Return every line of the entries that contains the word "resolution".

==== DATA PROVIDED

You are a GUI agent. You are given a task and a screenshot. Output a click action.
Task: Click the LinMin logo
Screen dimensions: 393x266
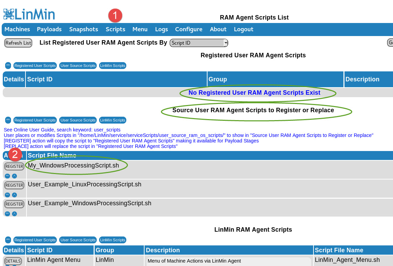click(x=29, y=14)
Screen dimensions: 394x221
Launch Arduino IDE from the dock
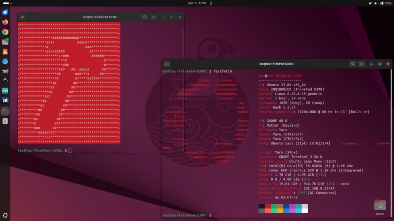pos(5,92)
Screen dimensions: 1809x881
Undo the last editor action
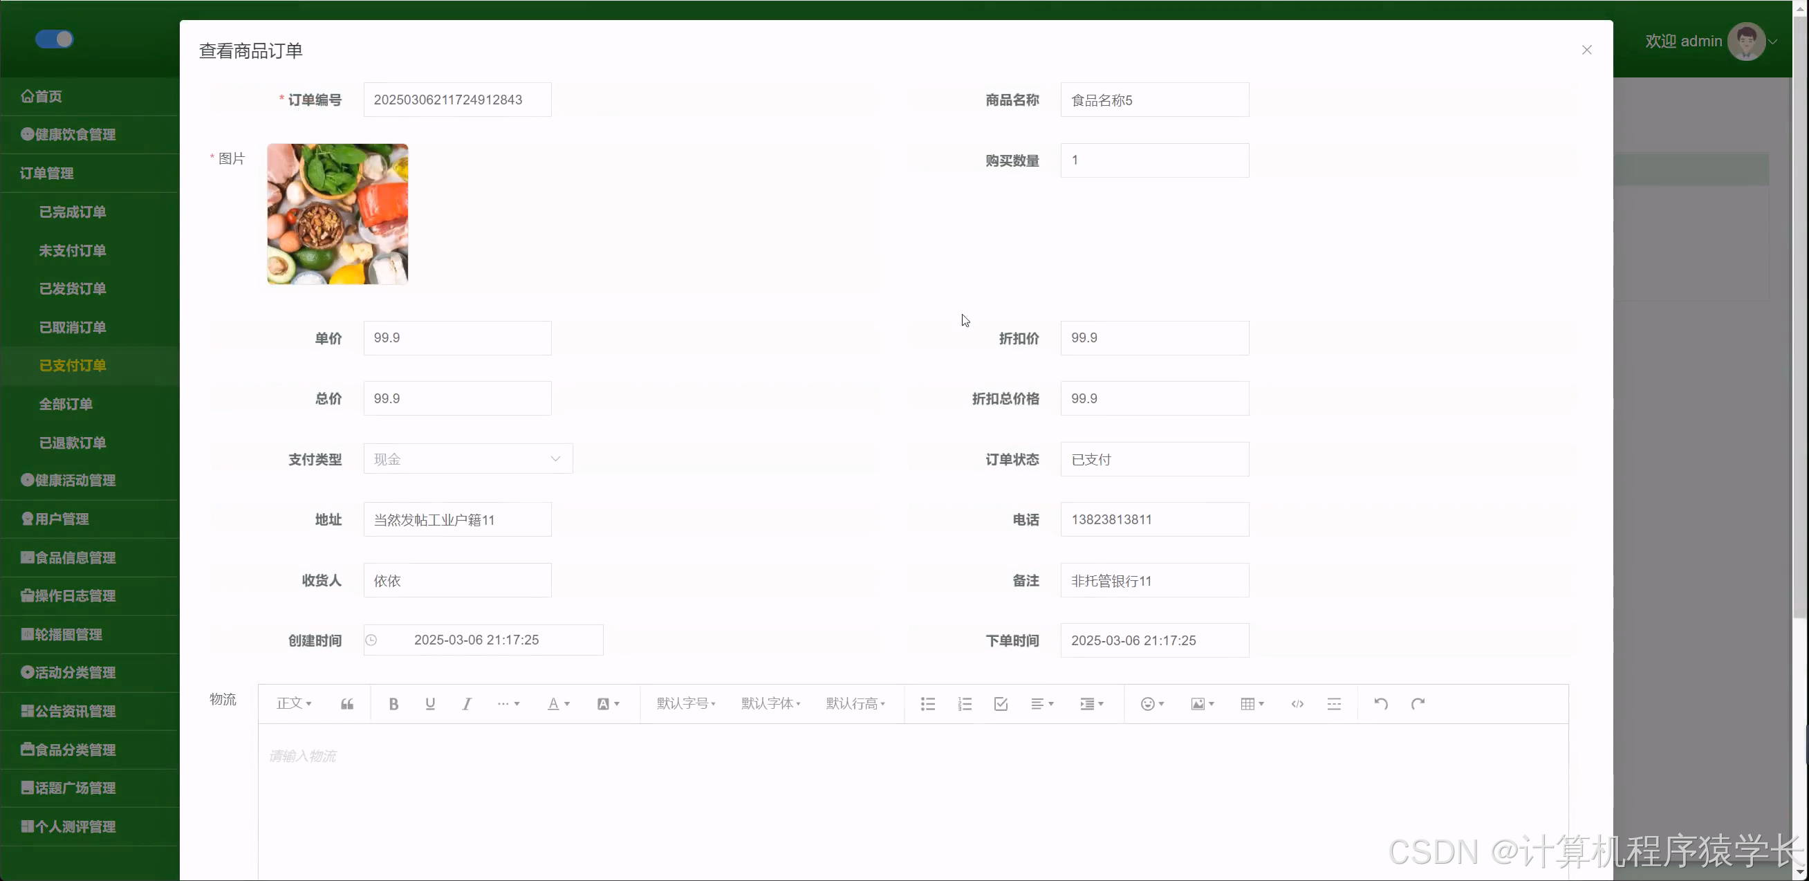(x=1380, y=703)
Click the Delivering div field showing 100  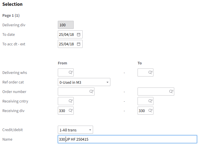click(66, 25)
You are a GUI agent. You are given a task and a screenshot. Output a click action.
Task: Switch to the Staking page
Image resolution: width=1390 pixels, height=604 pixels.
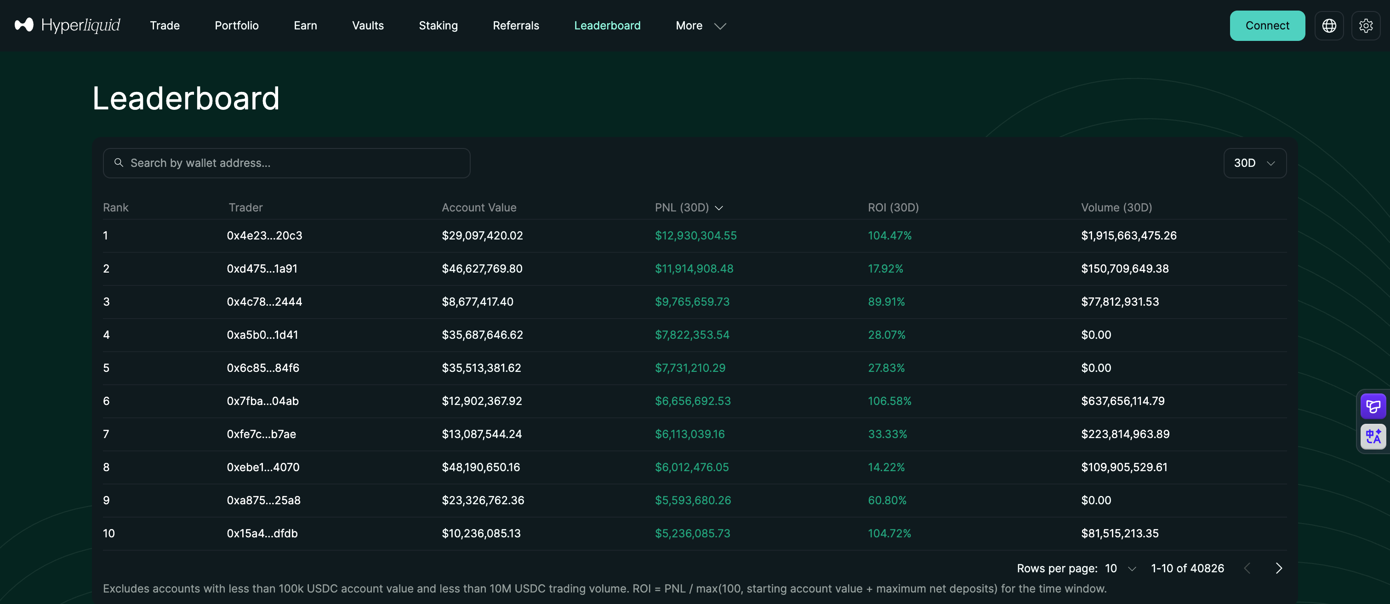pos(438,25)
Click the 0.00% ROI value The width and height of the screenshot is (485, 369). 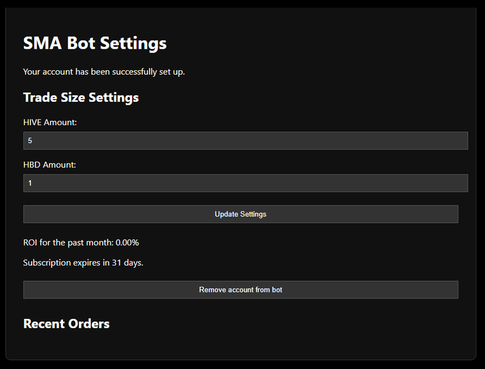point(127,243)
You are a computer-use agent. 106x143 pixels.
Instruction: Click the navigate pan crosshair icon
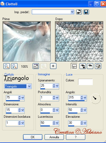click(53, 66)
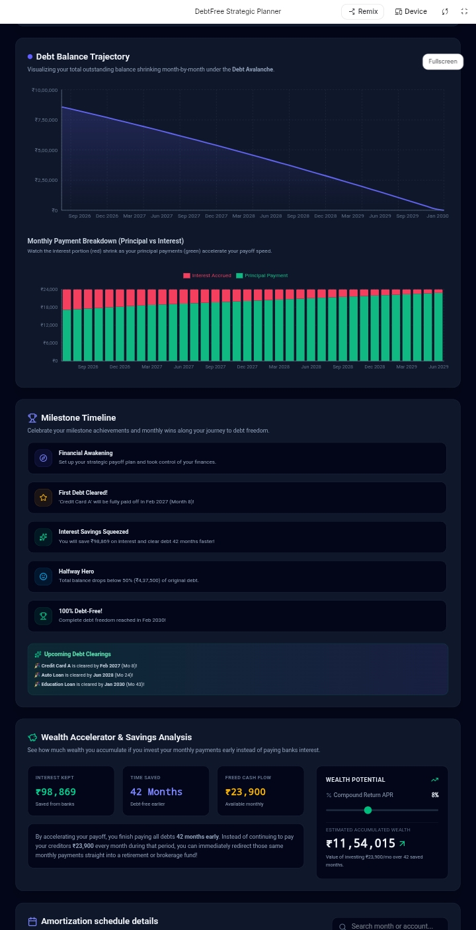Viewport: 476px width, 930px height.
Task: Open the chart in Fullscreen
Action: coord(443,62)
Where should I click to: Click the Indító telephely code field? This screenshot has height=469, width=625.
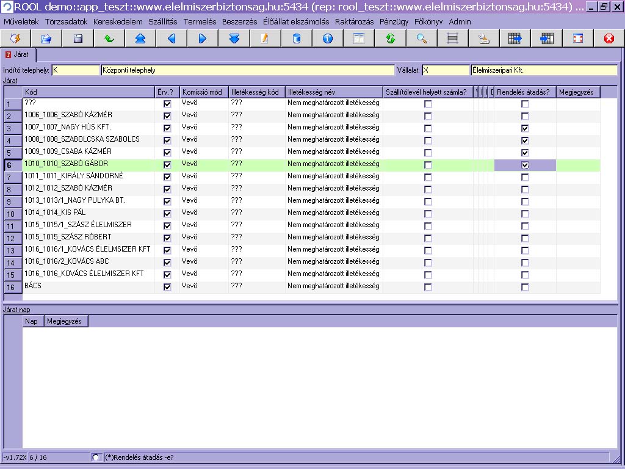coord(75,70)
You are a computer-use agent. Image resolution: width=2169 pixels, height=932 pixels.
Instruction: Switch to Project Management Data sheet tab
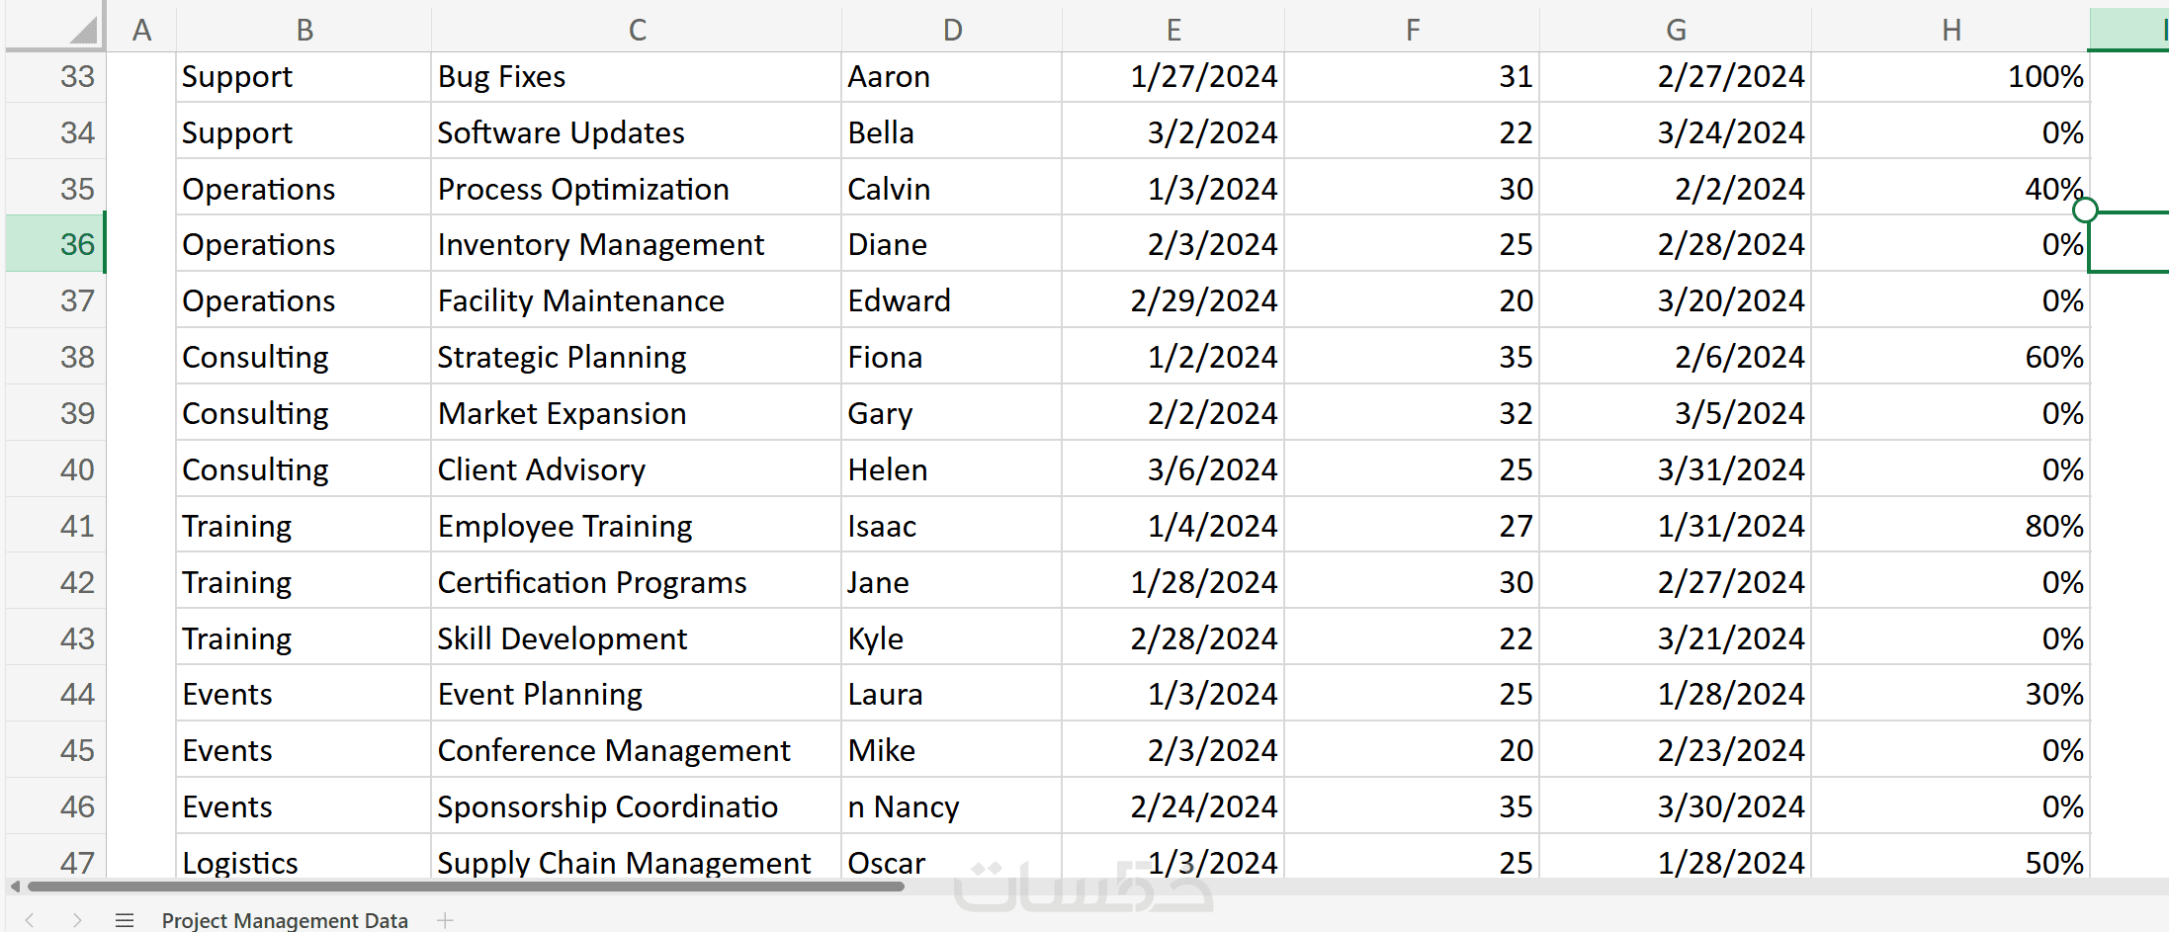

========

▶ [COMPLETE OUTPUT]:
Image resolution: width=1390 pixels, height=604 pixels.
You are a computer-use agent. Image resolution: width=2169 pixels, height=932 pixels.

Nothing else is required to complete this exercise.